BEGIN Extracted records

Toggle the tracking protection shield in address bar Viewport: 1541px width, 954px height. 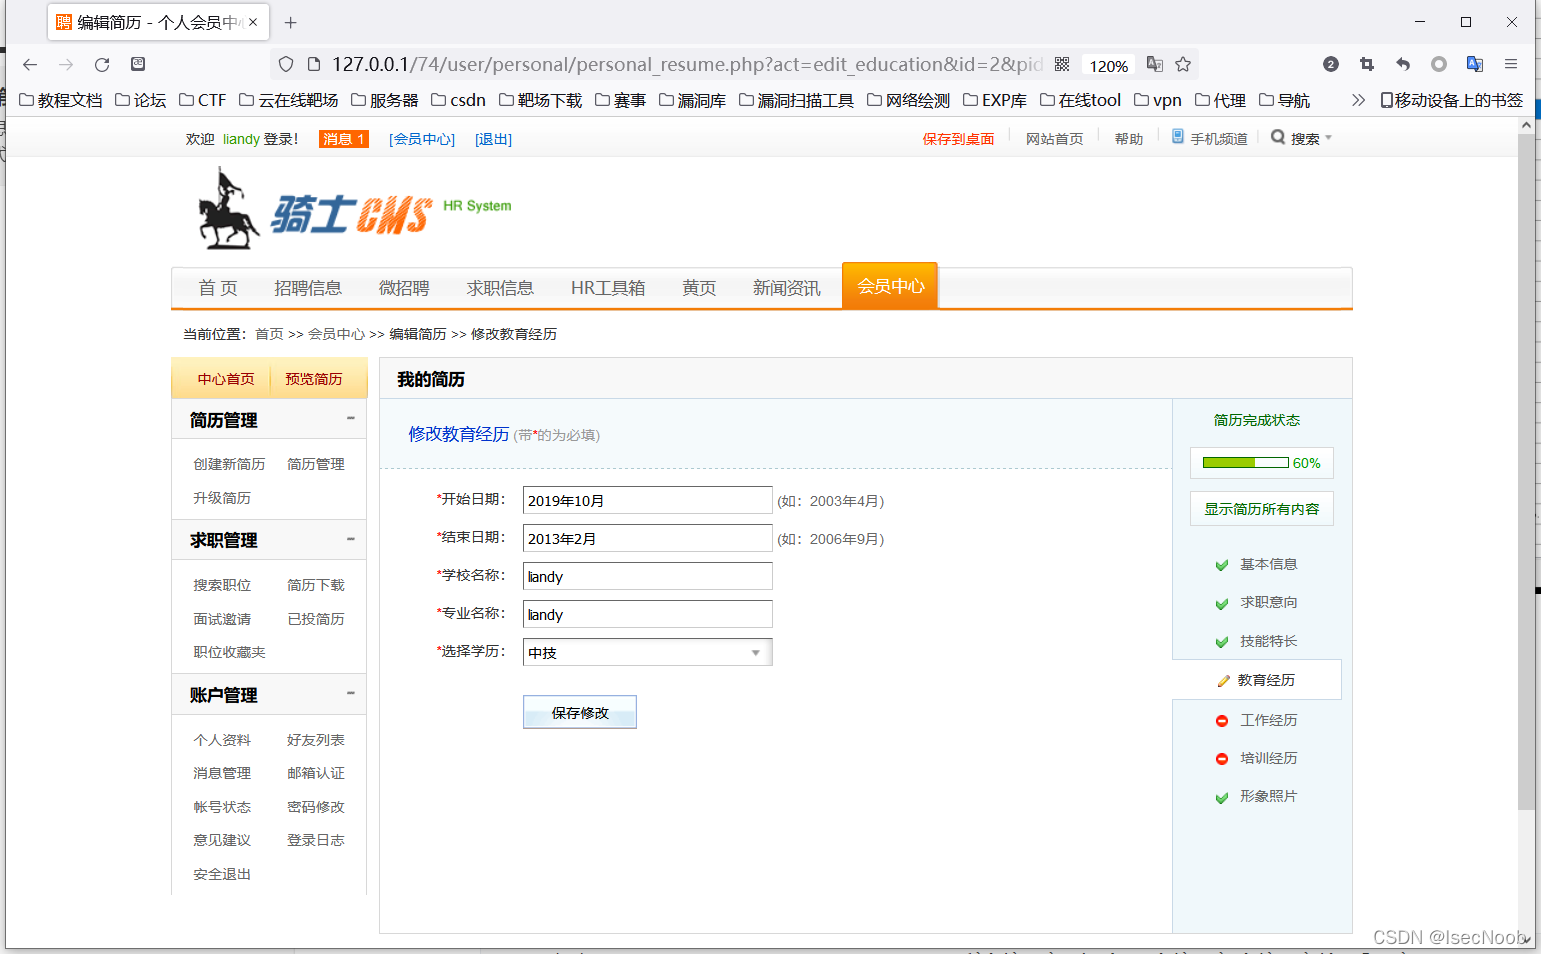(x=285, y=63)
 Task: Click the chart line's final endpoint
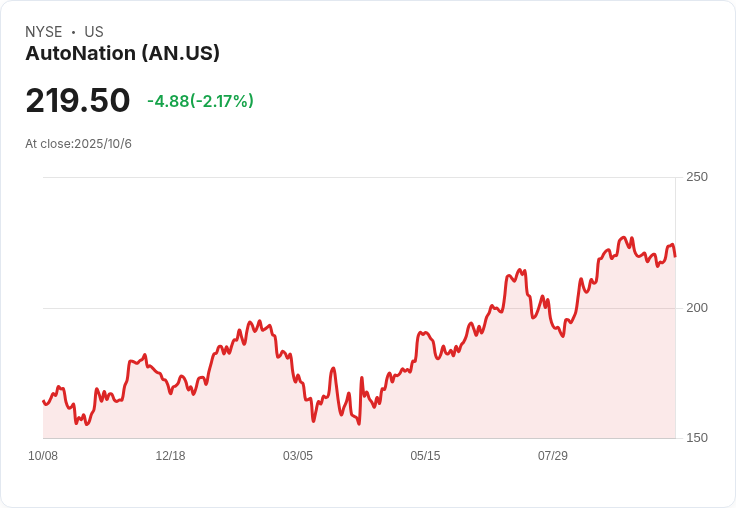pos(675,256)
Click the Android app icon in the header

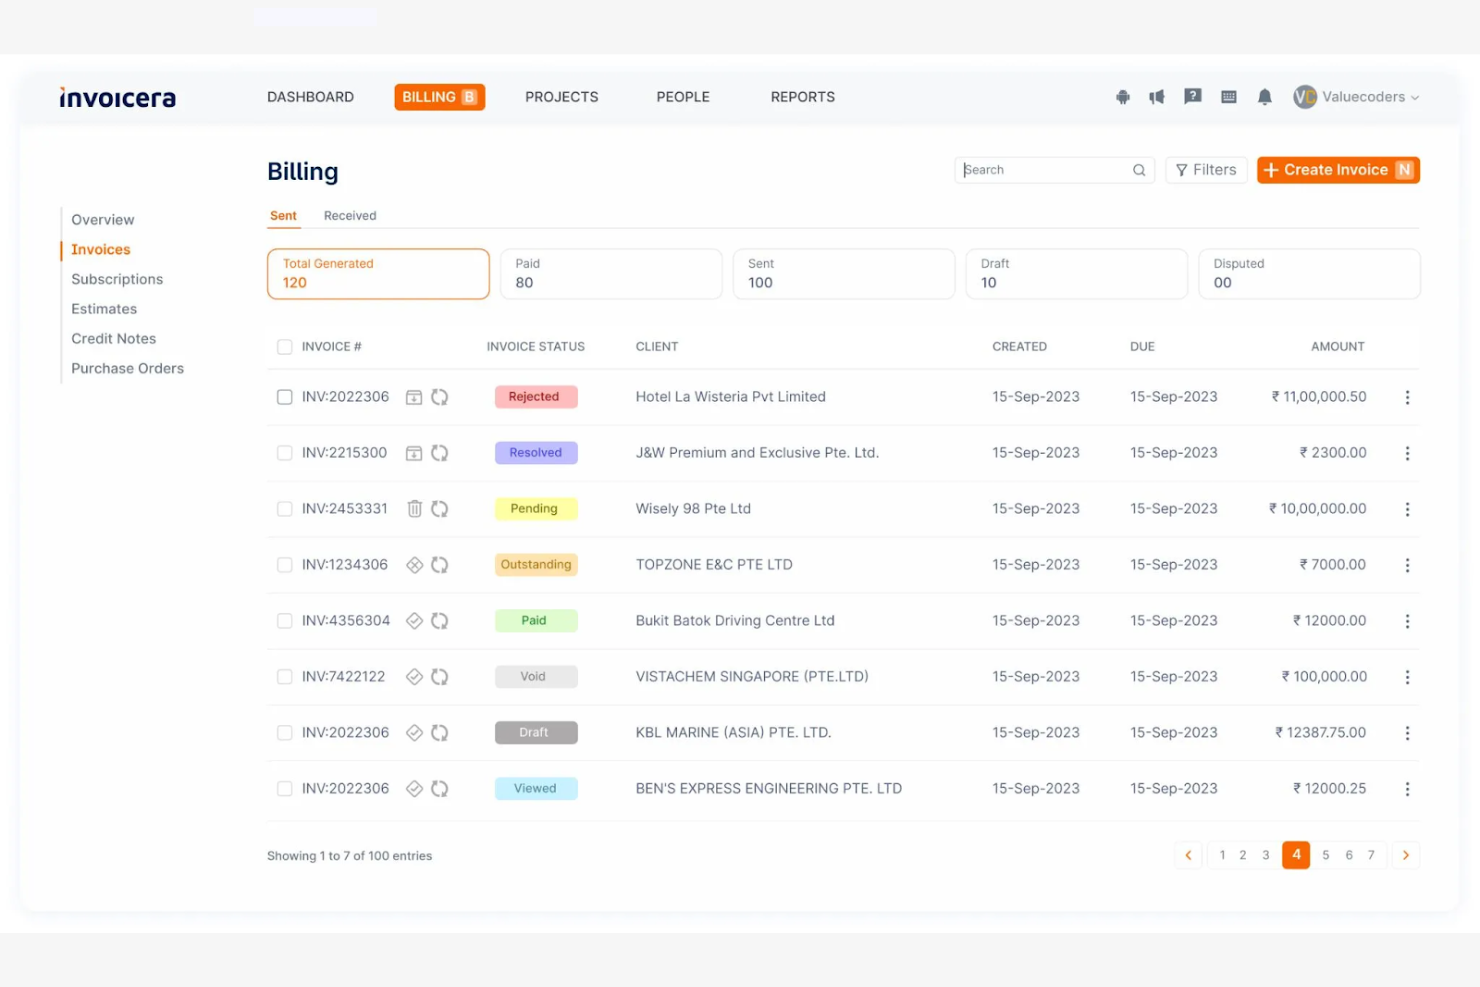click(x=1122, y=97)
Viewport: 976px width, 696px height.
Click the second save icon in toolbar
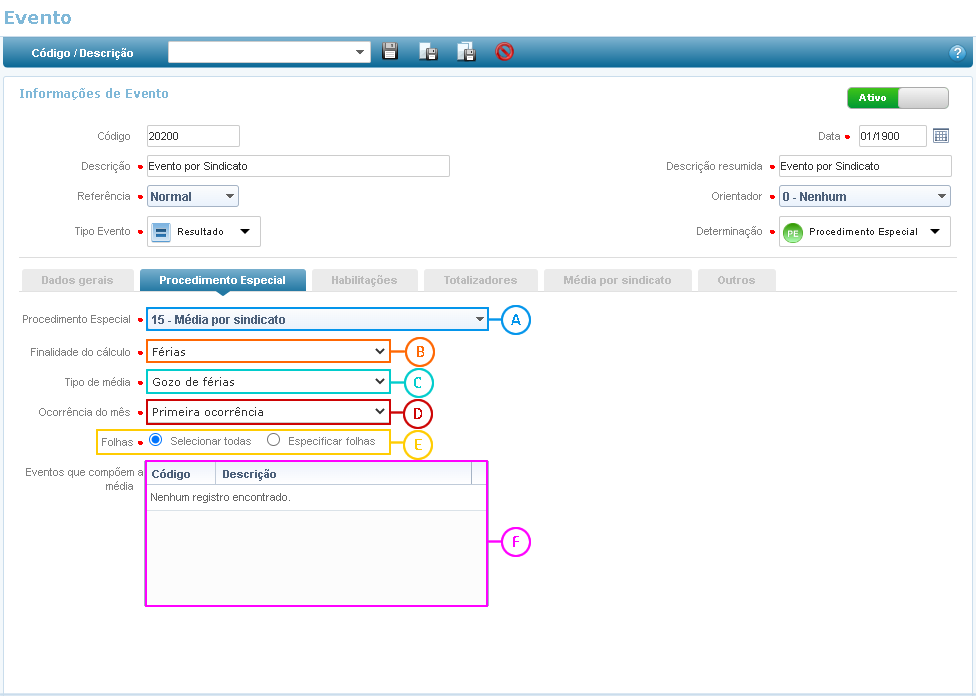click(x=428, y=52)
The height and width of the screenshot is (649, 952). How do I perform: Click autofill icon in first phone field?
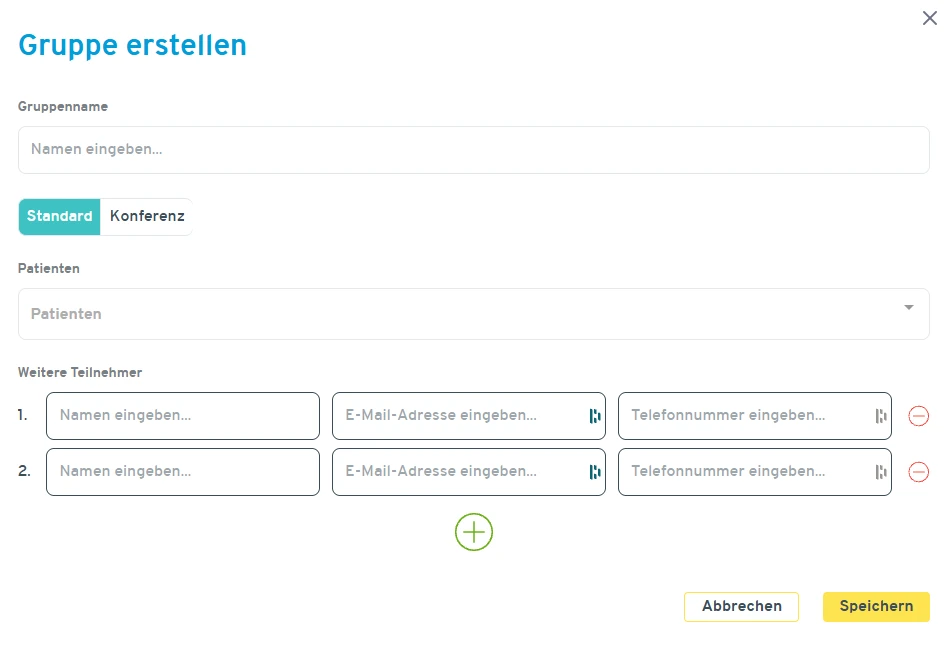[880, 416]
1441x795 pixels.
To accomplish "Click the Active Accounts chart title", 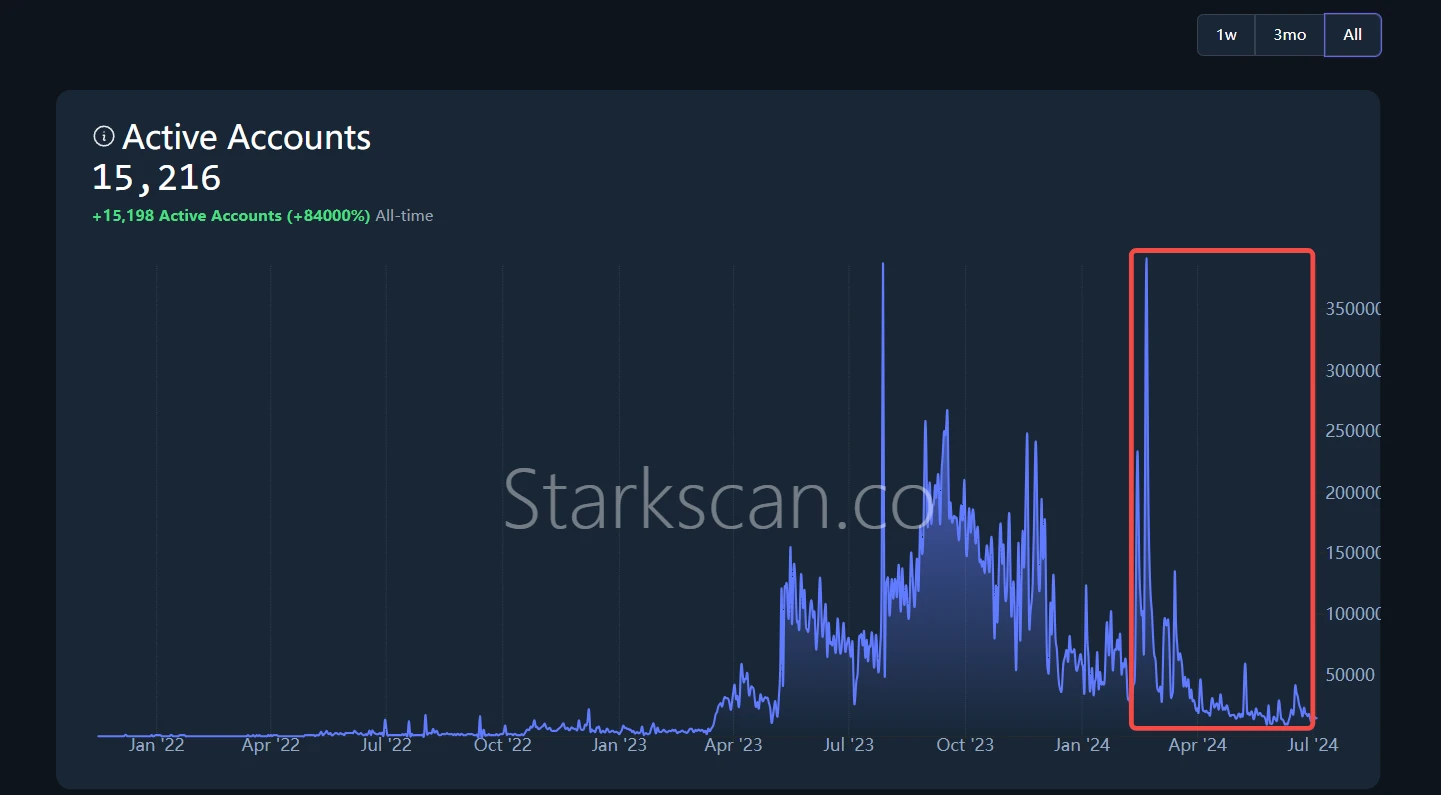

END Extracted records

Directions
Can the lines from the one with "The height and" to the end of the records above be quoted exactly, both ends included, with every picture omitted?

Output
The height and width of the screenshot is (649, 952). How do I perform: Click autofill icon in first phone field?
[880, 416]
1441x795 pixels.
To accomplish "Click the Active Accounts chart title", 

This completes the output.